Conditional Plasminogen Activator Inhibitor Type 1 Deletion in the Endothelial Compartment Has No Beneficial Effect on Radiation-Induced Whole-Lung Damage in Mice

Abstract

To investigate whether the endothelial pool of plasminogen activator inhibitor type 1 (PAI-1) plays a role in the development of radiation-induced lung damage, as previously demonstrated in the intestine. Human lung microvascular endothelial cells were exposed to 10Gy irradiation so as to study their ability to acquire an "activated" phenotype. Mice in which the Cre-Lox strategy was used to produce PAI-1 deletion specifically in the endothelial compartment were exposed to 17Gy whole-thorax irradiation and followed up for 2, 13, and 23weeks after irradiation.
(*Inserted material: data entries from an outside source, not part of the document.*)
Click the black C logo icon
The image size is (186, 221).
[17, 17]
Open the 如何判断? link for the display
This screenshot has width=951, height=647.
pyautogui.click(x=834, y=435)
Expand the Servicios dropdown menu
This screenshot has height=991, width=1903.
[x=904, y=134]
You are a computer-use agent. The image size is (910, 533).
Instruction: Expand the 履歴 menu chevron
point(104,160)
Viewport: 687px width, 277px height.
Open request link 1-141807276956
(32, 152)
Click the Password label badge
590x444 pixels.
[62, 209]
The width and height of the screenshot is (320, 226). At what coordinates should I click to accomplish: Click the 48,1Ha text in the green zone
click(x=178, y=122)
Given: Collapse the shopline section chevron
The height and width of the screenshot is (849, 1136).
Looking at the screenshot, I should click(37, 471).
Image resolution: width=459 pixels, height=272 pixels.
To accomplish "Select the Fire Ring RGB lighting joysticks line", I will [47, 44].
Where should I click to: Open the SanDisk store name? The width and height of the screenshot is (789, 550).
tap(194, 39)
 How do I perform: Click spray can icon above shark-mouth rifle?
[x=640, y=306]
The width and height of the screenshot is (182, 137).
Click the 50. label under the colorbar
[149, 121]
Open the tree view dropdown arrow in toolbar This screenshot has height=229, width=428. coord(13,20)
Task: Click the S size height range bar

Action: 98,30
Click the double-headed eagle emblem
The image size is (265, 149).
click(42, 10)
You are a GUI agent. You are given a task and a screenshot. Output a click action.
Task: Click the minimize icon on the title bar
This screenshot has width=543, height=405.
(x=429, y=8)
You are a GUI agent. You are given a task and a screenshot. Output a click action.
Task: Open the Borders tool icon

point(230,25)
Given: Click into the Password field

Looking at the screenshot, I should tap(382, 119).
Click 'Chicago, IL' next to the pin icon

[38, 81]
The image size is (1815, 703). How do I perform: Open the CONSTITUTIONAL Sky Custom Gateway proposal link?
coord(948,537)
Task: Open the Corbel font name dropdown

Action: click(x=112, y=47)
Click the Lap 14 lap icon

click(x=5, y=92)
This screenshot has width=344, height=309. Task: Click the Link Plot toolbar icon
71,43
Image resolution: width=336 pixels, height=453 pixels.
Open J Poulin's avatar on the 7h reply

Human lung microvascular endothelial cells had an activated phenotype after radiation exposure, overexpressed PAI-1, and underwent endothelial-to-mesenchymal transition. In mice, knockout of PAI-1 in the endothelium had no beneficial effect on radiation-induced lung damage and showed a tendency to worsen acute lesions. As opposed to the intestine, the endothelial pool of PAI-1 does not play a determinant role in the development of radiation-induced lung damage. The therapeutic value of PAI-1 inhibition in lung radiation injury may be associated with other types of cells.